次回、8月23日(日)映画会開催のお知らせです。

  意図したわけではありませんが、社会の動きには、我々の知らないところでいろんな画策がなされていたんだなぁ、と思える映画を選ぶと、

アメリカのCIAがらみが続いてしまいました。

 次の映画は、

『ミッシング』

  原題: 『Missing.』

  監督:  コスタ=ガウラス

       1982年アメリカ映画

 1973年9月11日、チリで発生したクーデターは、自由選挙により合法的に生まれたアジェンデ社会主義政権を、軍部が武力で覆したということで有名ですが、2001年のアメリカ同時多発テロ事件が起きるまでは、9・11と言えばこのクーデターのことでした。

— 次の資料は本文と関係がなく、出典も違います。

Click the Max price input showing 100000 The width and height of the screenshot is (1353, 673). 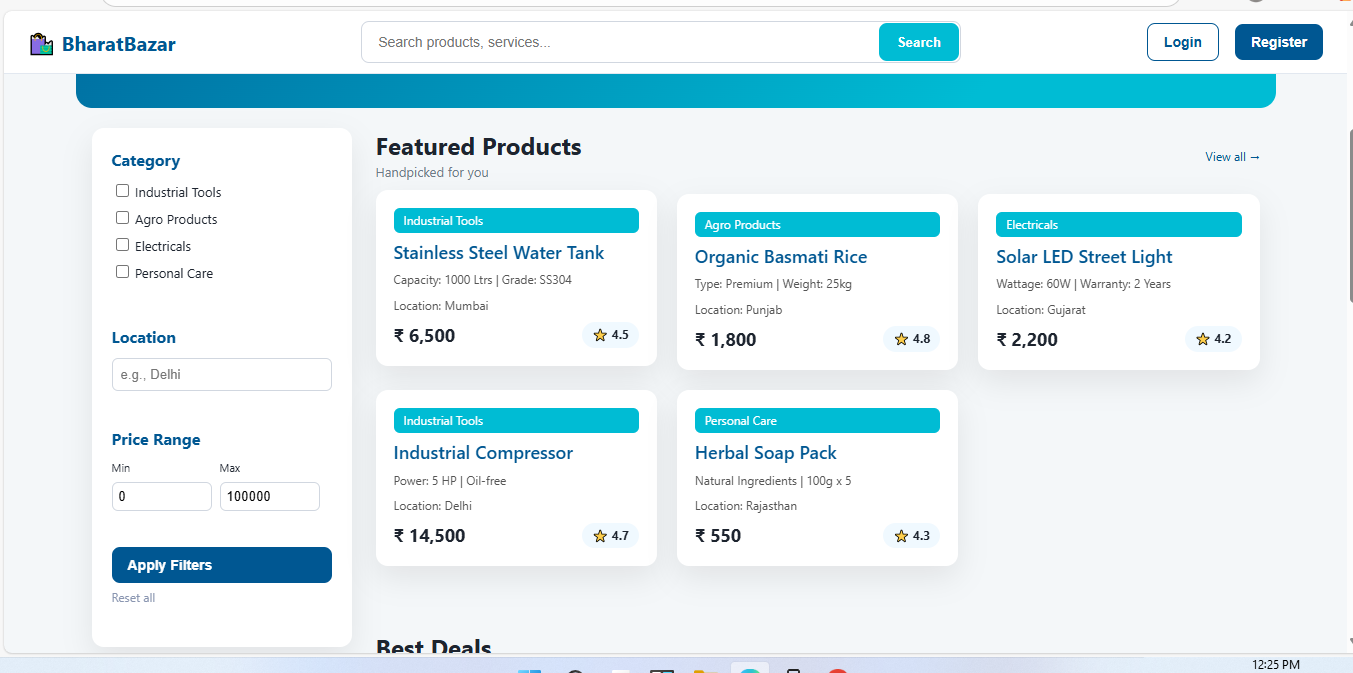click(269, 496)
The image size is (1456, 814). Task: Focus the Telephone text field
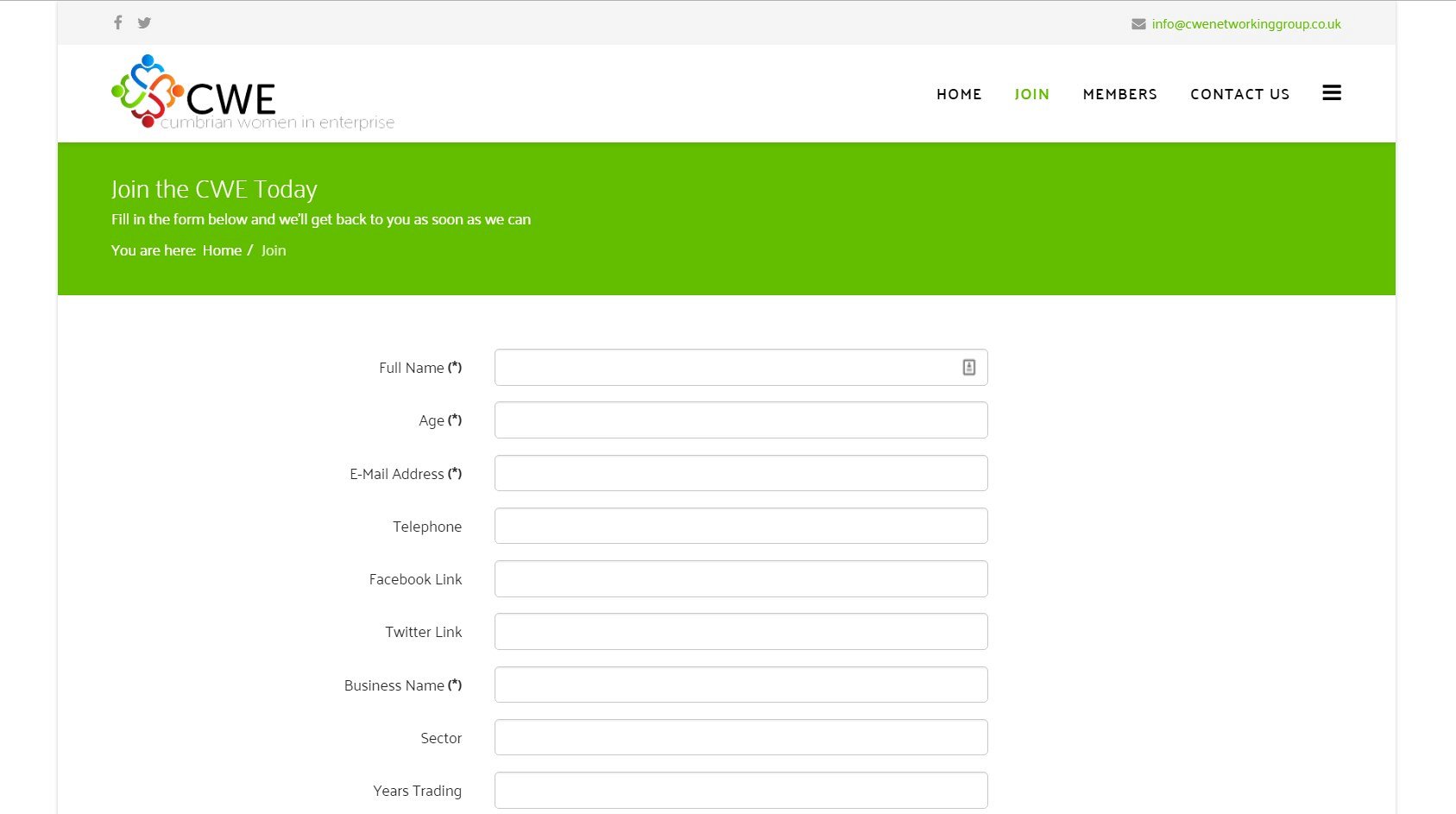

その後チリはクーデターを起こしたピノチェト政権の独裁政治により、思想統制強制収容所送り、拷問など長い間人々を苦しめることになりました。

  さて、この映画はこのクーデーターが起こった時にチリにいた若いアメリカ人夫婦の話です。

ある日夫が行方不明になってしまいました。妻は夫の両親に相談するのですが、もともと嫁のことが気に入らなかった両親は、あなたが至らなかったから息子が出て行ったのだと取り合ってくれません。

アメリカの領事館の捜索も進まず、チリにやってきた父親と嫁は反目しながらも独自に捜査を始めると、なんとあまりにも大きな力が二人の捜査を阻んでいることがわかるのですが、その後ろにはもっととんでもないことが絡んでいることを知って愕然とします。

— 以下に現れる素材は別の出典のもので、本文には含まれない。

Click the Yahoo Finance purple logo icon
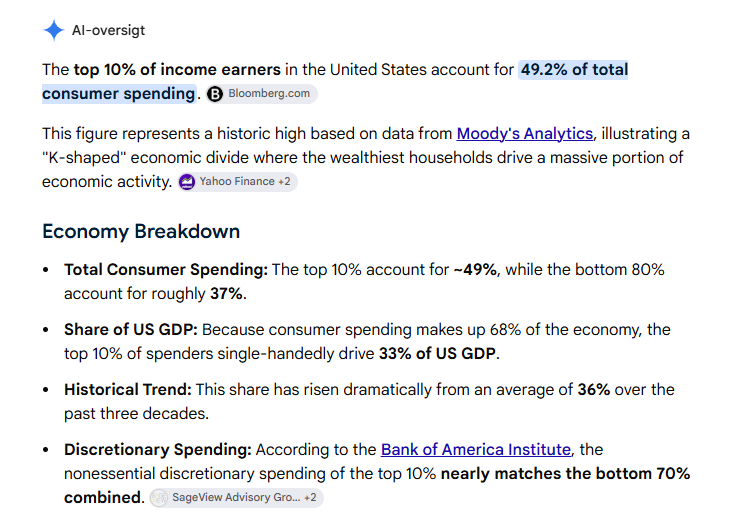[187, 182]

  この話は、実際に息子が殺されたという人の手記をもとに映画が作られました。

社会主義国をなくすためなら自作自演でも何でもするよ、というアメリカの姿勢にほとほとあきれ返ってしまいますが、7月の『愛の落日』8月の『ミッシング』と続けて見ると、日本でもアメリカの画策によるテロ事件が起こって、ISの仕業だからすぐに集団的自衛権を行使しようということになるのも全くゼロではないなぁなどと、とても怖い想像をしてしまいました。

  次回映画会、ぜひお越しください。